In Biak en later in de Filippijnen leerde ik, dat de Japanners het even onaangenaam vinden om vijandelijke troepen in de rug te hebben als Westerse troepen. Ik gaf opdracht om een bataljon van het 163e regiment, welk bataljon zich had gevestigd op een, op enige afstand gelegen plateau, op te laten rukken tot de rand van het plateau, zodat het de Japanse bewegingen kon overzien. Voorts gaf ik de agressieve kolonel O.P. Newman opdracht, met het 186e regiment een omtrekkende beweging te maken. Generaal Dee had hiertegen ernstige bezwaren, aangezien naar zijn mening het hele 186e regiment aan mortiervuur ten offer zou vallen.

In werkelijkheid zagen Newman’s troepen kans om de bevolen manoeuvre inderdaad ’s maandags uit te voeren en zelfs zonder één slachtoffer. Het 34e regiment van de 24e divisie werd gedurende het weekend vanuit Hollandia aangevoerd als versterking.

En werd gebivakkeerd langs de kustweg, West van de Mokmer strip. Mijn plan was zeer simpel en was aange-geven in een bericht, dat ik die avond naar het 6e leger verzond: “Hier 48 uur geleden gearriveerd in nagenoeg volslagen onwetendheid over de situatie ter plaatse. Heb twee dagen doorgebracht aan het front. Heb alle gevechts-activiteit doen staken, teneinde troepen te reorganiseren. Ben voornemens met drie bataljons Japanners in de rug aan te vallen en ik verwacht de andere twee vliegvelden Dinsdag te veroveren”.

Het was een stoute belofte, maar we deden het. Het 34e rukte op om de Sorido en Boroekoe vliegvelden te veroveren en ontmoette daarbij vrijwel geen tegenstand. Maar toen begonnen de moeilijkheden pas goed. We hadden nu wel alle drie de vliegvelden in bezit, maar daarmee hadden we de Japanners nog niet uit geschakeld. Vanaf dit moment begonnen de zwaarste gevechten. Er was één ding, waar ik voortdurend op hamerde: regelmatig rapporteren over de posities van bataljons en compagnieën.

Ik wenste dag en nacht te weten, waar mijn troepen zich bevonden. En doordat ik hier steeds achteraan zat, kwam ik daar ook achter. Het hoogste waarnemingspunt in de gevechtszone was een smalle heuveltop. Een van onze compagnieën had deze top bezet, maar trok zich op een gegeven moment om onverklaarbare reden weer terug. Ik gaf opdracht de top onmiddellijk weer te bezetten, hetgeen gebeurde en dit punt bleef in ons bezit tot het einde van de strijd. Het bezetten en weer prijsgeven van bepaalde terreinpunten had al verwarring genoeg gegeven en als ik er iets aan kon doen, zou dit zich niet nog eens herhalen. Doordat ik me vaak persoonlijk van de situatie op de hoogte wenste te stellen, kwam ik nog wel eens in moeilijkheden.

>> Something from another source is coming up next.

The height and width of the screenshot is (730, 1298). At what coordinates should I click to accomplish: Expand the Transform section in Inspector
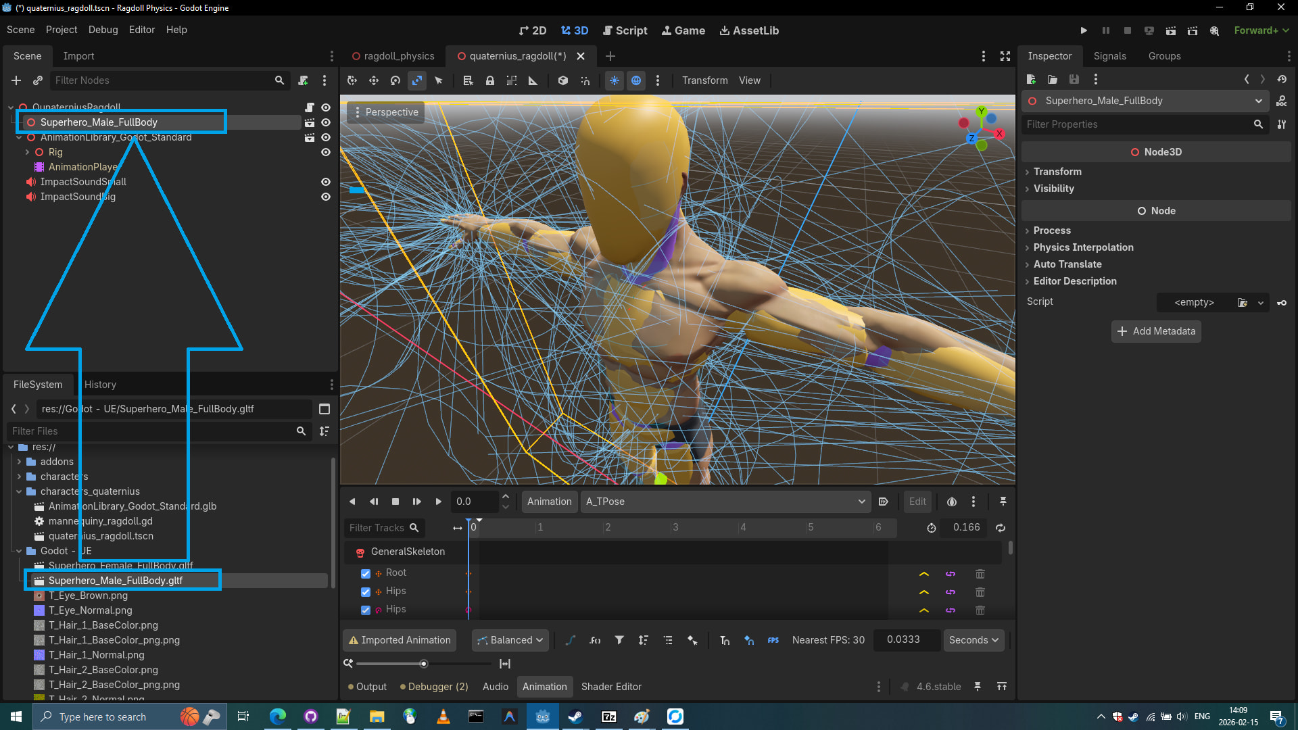pos(1057,172)
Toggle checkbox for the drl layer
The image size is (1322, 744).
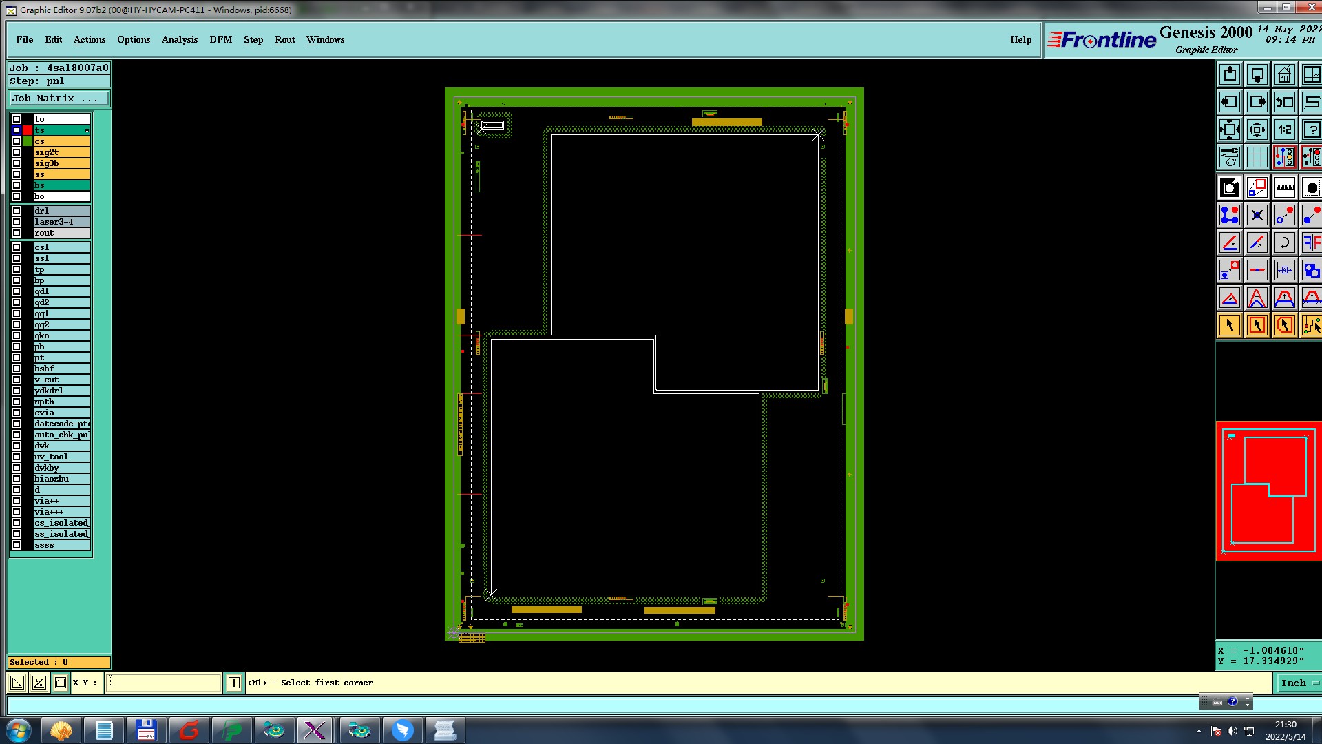pyautogui.click(x=17, y=211)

Op de dag dat het Sorido vliegveld werd veroverd, bracht ik daar een bezoek. De Jappen waren niet in staat geweest dat veld te voltooien vóór onze invasie begon en daarom werd ik vergezeld door Generaal Jack Scerdrup, om ons een idee te vormen van hetgeen nodig zou zijn om het vliegveld zo spoedig mogelijk in gebruik te doen nemen. Scerdrup was een boom van een kerel en hij was de genie officier van het algemeen hoofdkwartier. Tijdens ons bezoek scheen alles vredig en rustig in de Sorido sector. Tegen de middag zetten we onze Jeeps langs de kant van de weg en de sergeanten Dombrowski en Ventura, de laatste was mijn chauffeur, begonnen wat K-rantsoenen klaar te maken. Scerdrup en ik hadden nauwelijks onze eerste hap genomen toen de moeilijkheden begonnen.

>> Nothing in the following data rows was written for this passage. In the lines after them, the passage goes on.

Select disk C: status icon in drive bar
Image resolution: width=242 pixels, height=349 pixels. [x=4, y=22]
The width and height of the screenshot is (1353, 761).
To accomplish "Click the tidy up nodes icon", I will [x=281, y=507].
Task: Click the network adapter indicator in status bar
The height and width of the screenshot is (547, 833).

Een eind beneden ons werden Japanners waargenomen in een aan de kust gelegen grot. Onze troepen wierpen handgranaten naar binnen, maar de Japanners vingen ze netjes op en gooiden ze weer naar buiten, waar zij explodeerden. Eddy Edwards, mijn adjudant bij Buna en nu hier als stafofficier van G-3, vond dit heen en weer gooien maar een onaangenaam spelletje en suggereerde, dat hij de grot zou binnen gaan om de zaak uit te mesten. Ik sprak hier onmiddellijk mijn veto over uit, want hij had bij Buna al genoeg schrammen opgelopen.

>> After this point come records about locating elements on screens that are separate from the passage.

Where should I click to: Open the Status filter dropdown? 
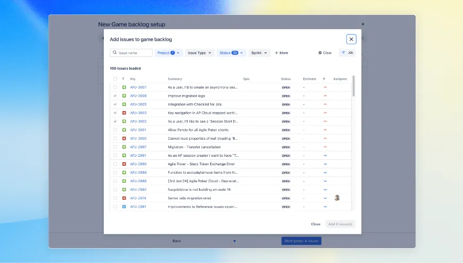click(x=232, y=53)
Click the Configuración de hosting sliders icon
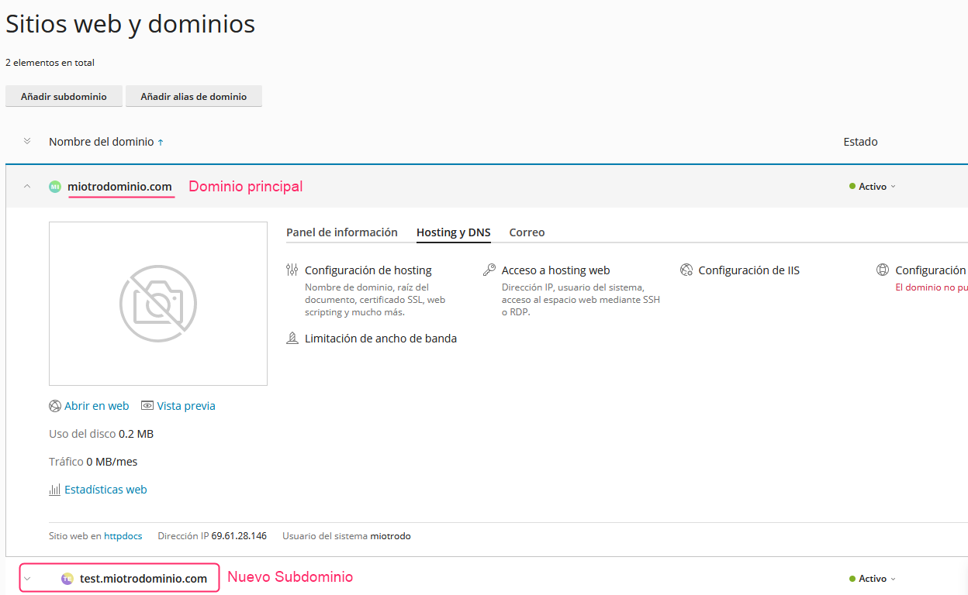Screen dimensions: 968x595 click(x=292, y=270)
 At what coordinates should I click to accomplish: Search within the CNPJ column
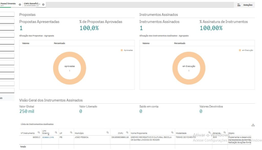(127, 132)
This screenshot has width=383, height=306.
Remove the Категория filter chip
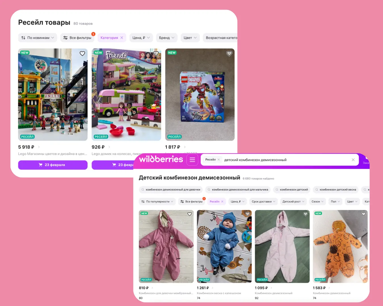pos(122,38)
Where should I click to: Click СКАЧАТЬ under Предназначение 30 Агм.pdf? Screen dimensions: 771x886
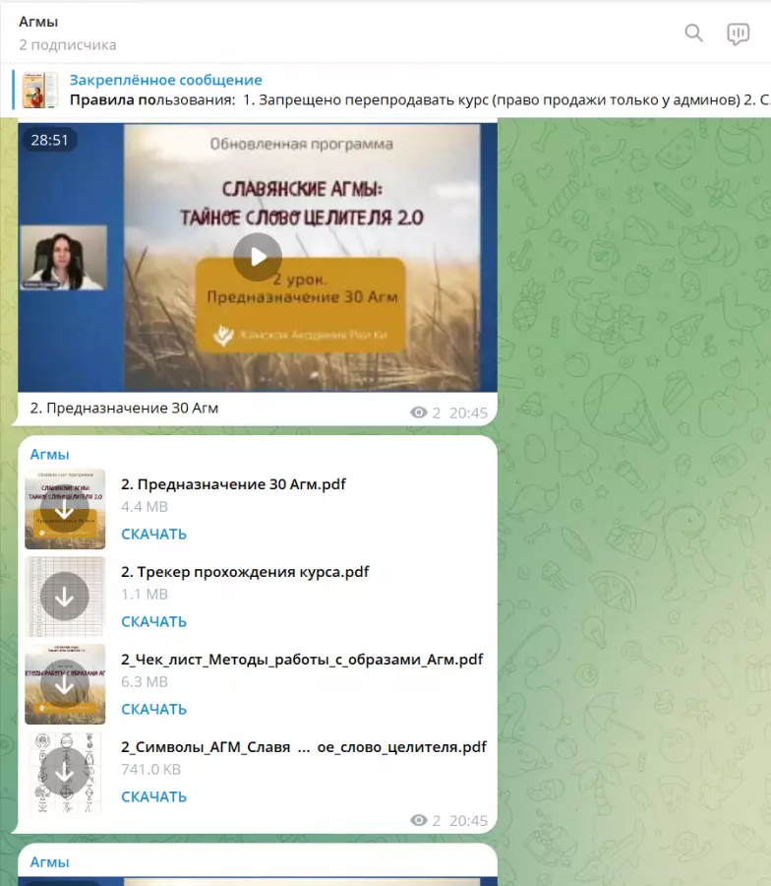tap(153, 535)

Het incident werd op efficiënte wijze opgelost. Eerst werd een fosfor rookgranaat in de grot geworpen en een T.N.T. lading deed de rest. Op een andere keer had mijn wens om zo nauwkeurig mogelijk ingelicht te worden over een bepaalde situatie, Clovis Bijers het leven kunnen kosten en overigens had dit voorval ook een droevige afloop.

Troepen van het 163e regiment voerden een hevige strijd om een zeer belangrijke vijandelijke positie, gelegen op wat men noemde: “Lone Tree Hill”.